選択テキスト:
——

タイのウェルネス・スパ産業、6,700億バーツ市場に成長。世界ウェルネス観光で存在感。

観光スポーツ省の最新データによると、2025年のタイにはウェルネス関連事業が約9万社あり、総収入は6,700億バーツに達しているといいます。

このうち、病院・クリニック・スパなどの直接サービス業が2,200億バーツ、小売・交通・観光関連などの間接ビジネスが4,500億バーツを占めています。

2026年に成長が期待される分野は、①ホテル・リゾート、②飲食業、③医療、④航空旅客輸送、⑤化粧品製造など。

人気サービスはオイルマッサージ、タイ式マッサージ、デトックス、ヨガ、スパパッケージなどで、総合的なウェルネス体験への関心が高まっています。

市場動向と課題

タイ・スパ協会は、「業界は毎年成長しているが、今年はマイナス報道の影響で一時減速した」と述べます。

しかし2025年第4四半期から2026年第1四半期にかけて観光回復が見込まれ、再び拡大すると主張しています。

コロナ後、タイのウェルネス観光市場は120%以上成長。

訪問者の多くは外国人で、「健康目的で訪れる一次旅行者」と「レジャー中にウェルネスを体験する二次旅行者」に分かれる。

両者の支出差は約3万バーツで、二次旅行者の比率が増加傾向にあると言います。

業界構造と新たな動き

収益面では病院が最大で、次いで薬局、化粧品製造、旅行代理店、スパの順。

ラグジュアリーホテルでは、スパを「総合ウェルネス施設」に転換する動きが拡大しており、BDMSとSri Panwaの協業がその代表例です。

外国人客の主な市場は、マレーシア、中国、シンガポール。

——

課題の指示:
タイのウェルネス産業の記事を読み、次の問いに答えよ。
(a) 2025年のタイのウェルネス関連事業の総収入はいくらか。
(b) コロナ後、タイのウェルネス観光市場はどれだけ成長したか。
(c) 外国人客の主な市場として挙げられている国はどこか。

元データ:
——

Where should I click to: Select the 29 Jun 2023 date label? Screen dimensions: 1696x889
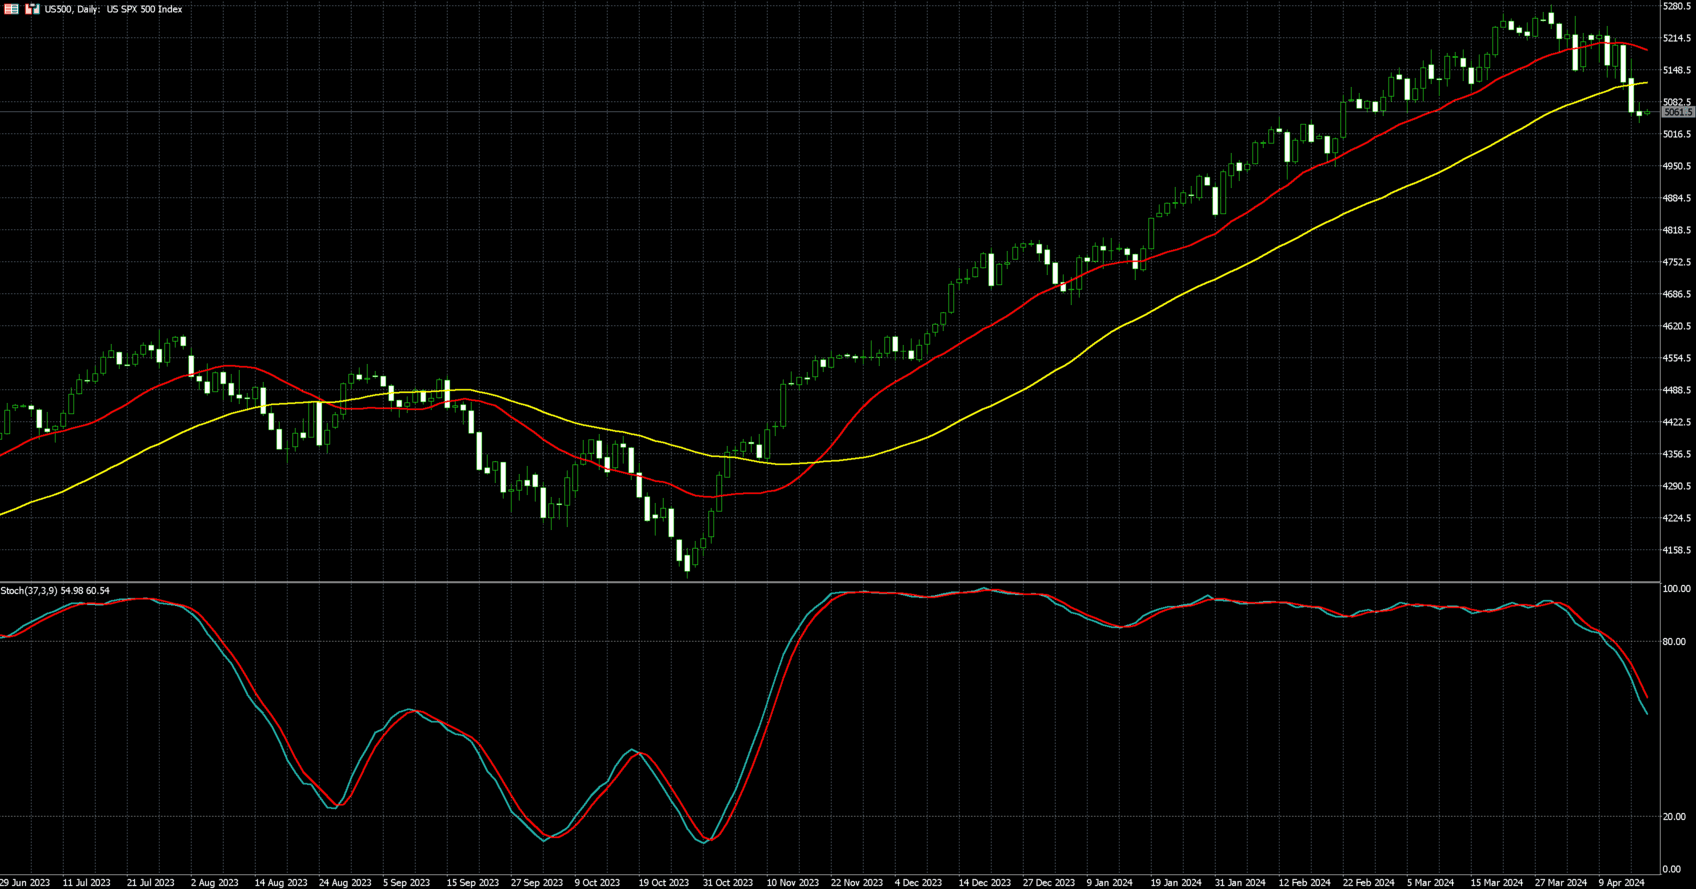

——

解答結果:
(a) 6,700億バーツ
(b) 120%以上
(c) マレーシア、中国、シンガポール